Otro elemento relevante de este archivo corresponde a los libros de valor patrimonial que conformaron parte de su biblioteca, así como también el manuscrito del discurso de recepción del Nobel de Neruda con su predilecta tinta verde. Estos documentos nos dan cuenta de la manera en la que ser escritor es también saber atesorar una serie de elementos: Escribir como coleccionar, escribir como atesorar objetos que el tiempo caduca y dispersa.

La donación de Jorge Edwards consideró también sus numerosos galardones, desde las condecoraciones del San Ignacio, hasta la increíble medalla del Premio Cervantes. ¿Cuántas cosas más tiene este fondo de libros y manuscritos que revelarnos sobre el trabajo de preparación de las novelas que inmortalizaron a Edwards?

La crítica genética, corriente de estudios bien conocida en Francia, ha asumido de manera enérgica el estudio de todo aquello que antecede a la edición de un libro. Si los estudios literarios dedican en general su tiempo al análisis de las obras literarias publicadas, la crítica genética estudia la génesis, el origen de estas obras, escrutando las distintas versiones de un manuscrito, las notas al margen en las que el autor basó posteriores modificaciones, así como también las notas prerredaccionales, cuadernos de apuntes, esquemas, tachaduras, sobre todo las tachaduras. ¿Por qué prefirió para la edición final esta palabra en lugar de esta otra? Es una pregunta recurrente.

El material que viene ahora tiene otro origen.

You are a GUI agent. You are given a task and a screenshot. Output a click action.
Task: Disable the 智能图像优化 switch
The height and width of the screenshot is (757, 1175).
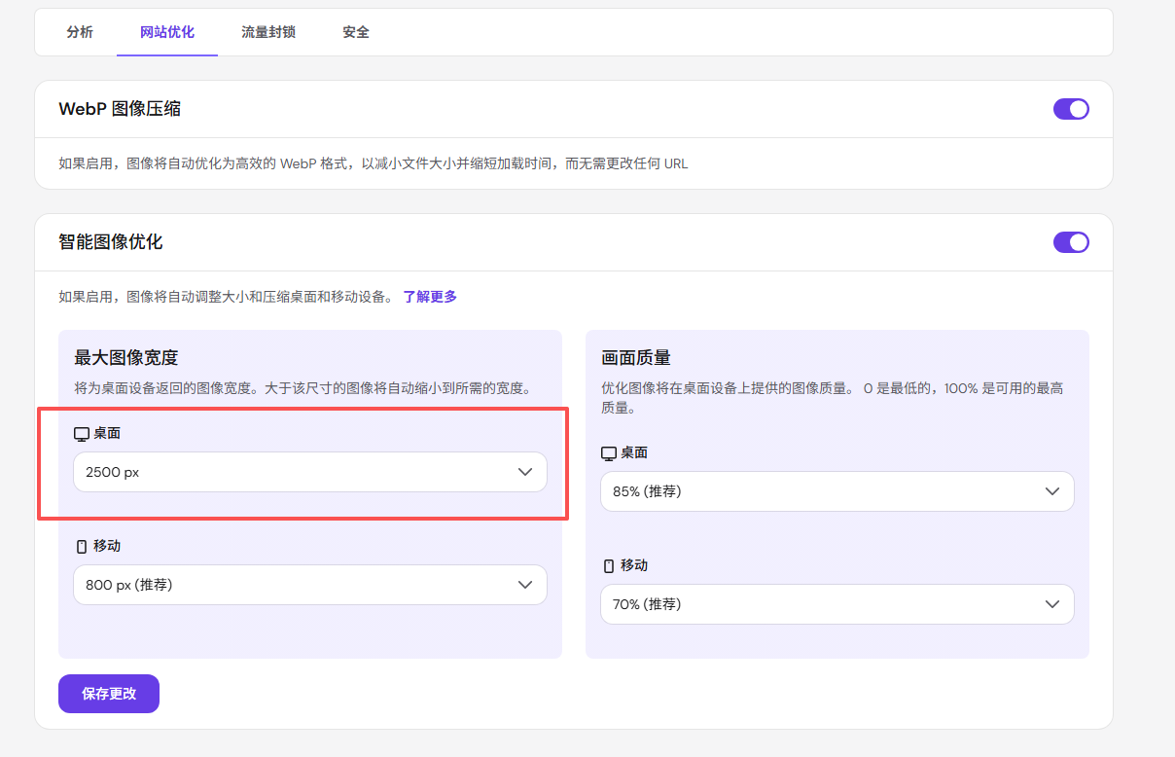[x=1071, y=242]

La posibilidad que abre la existencia de un archivo es la de obtener una visión in progress de la creación literaria, exponiendo las estrategias escriturales -esa huella del pensamiento fijada en papel- que subyacen a una obra literaria. La crítica genética es a la obra literaria lo que un recetario es a esa mesa llena de manjares: la esperanza de un método para abrazar la gracia de los genios que nos antecedieron; la posibilidad de deleitarse en las formas de un proceso; el recorrer con la punta del dedo la estela laboriosa del escritor en el tiempo desplegada. Hojas, evidencias, como fotografías de un empeño.